Abstract
Content
- Introduction
- 1. Relevance of the topic
- 2. The purpose and objectives of the study
- 3. Improvement of the method and the development of empirical formulas of determination the flow stress for thermomechanical coefficients
- 3.1. Development of new formulas on the base of experimental information for 44 grades of steel
- 3.2. Analysis of exactness of the worked out formulas of determination the flow stress for structural, tool, stainless steels grades
- 4. Analysis of possible extrapolation calculation data in the process of determining the flow stress of the metal
- Conclusion
- List of sources
Introduction
Development of technology and equipment for metal forming as well as expanding assortment of profiles obtained during hot plastic deformation of different types of steels and alloys, require continuous improvement and refinement of methods of designing processes and design calculations. To solve these problems it is necessary to study the mechanical properties of metals and alloys at different temperature and strain rate conditions and the development of reliable methods for their evaluation in specific processes to maximize equipment performance and product quality improvement.

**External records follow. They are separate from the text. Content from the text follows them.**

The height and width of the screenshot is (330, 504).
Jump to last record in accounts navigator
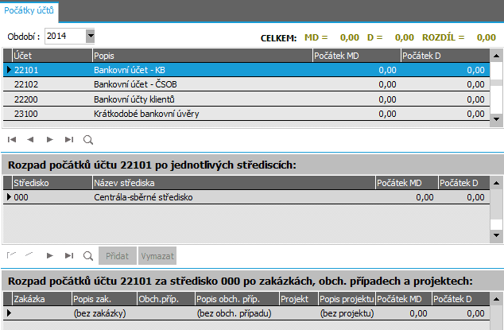(69, 139)
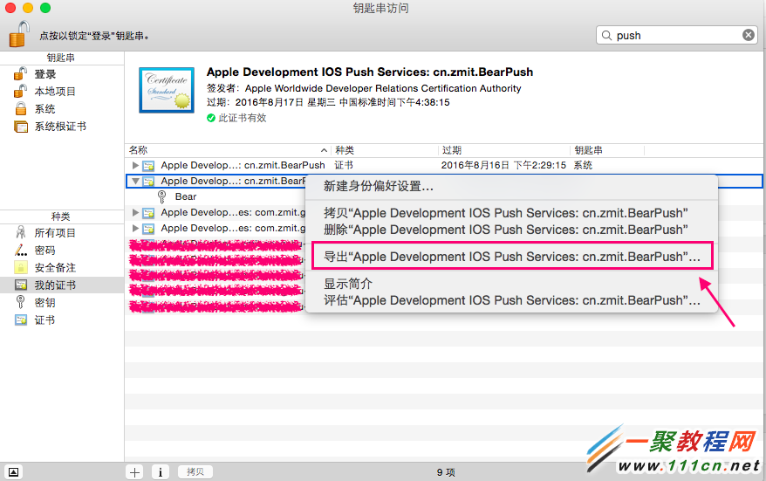
Task: Show 所有项目 category
Action: point(54,233)
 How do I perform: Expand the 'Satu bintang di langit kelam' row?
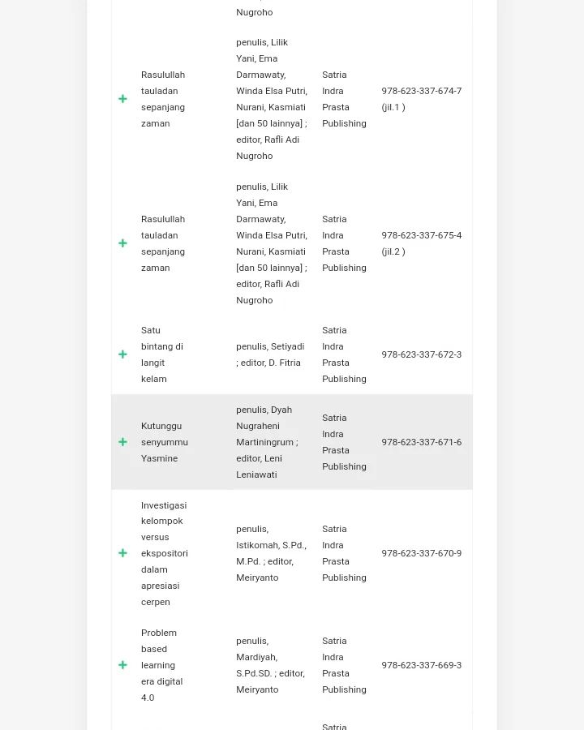tap(122, 354)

Flow stress of the metal is one of the main of the constituent, which significantly affects the accuracy of calculations of the energy-power parameters in metal forming processes. It is known that the flow stress of the metal during the hot plastic deformation is mainly dependent on the degree of temperature and strain rate. Increasing the degree of deformation increases the flow stress, that is to increase the hardening of the metal. Flow stress increases significantly with increasing strain rate metal.
Therefore, studies of existing and development of improved methods for calculating the flow stress of the metal in the metal forming processes is an urgent work.
1. Relevance of the topic
An urgent task is to obtain empirical formulas for calculating the flow stress of metal for construction, tool and stainless steels based on the available experimental information. Analysis of the accuracy of the formulas developed in the flow stress of the metal.

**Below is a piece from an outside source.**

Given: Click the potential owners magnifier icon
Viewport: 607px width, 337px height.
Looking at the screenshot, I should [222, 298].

2.The purpose and objectives of the study
The aim is to improve methods of calculating the flow stress of the metal, as well as the development of new empirical formulas and analysis.
Main tasks of the research:
Development of new formulas based on experimental data for 44 grades and analysis of their accuracy. Analysis of possible extrapolation calculation dataObject of research are methods for calculating the flow stress of the metal during hot plastic deformation.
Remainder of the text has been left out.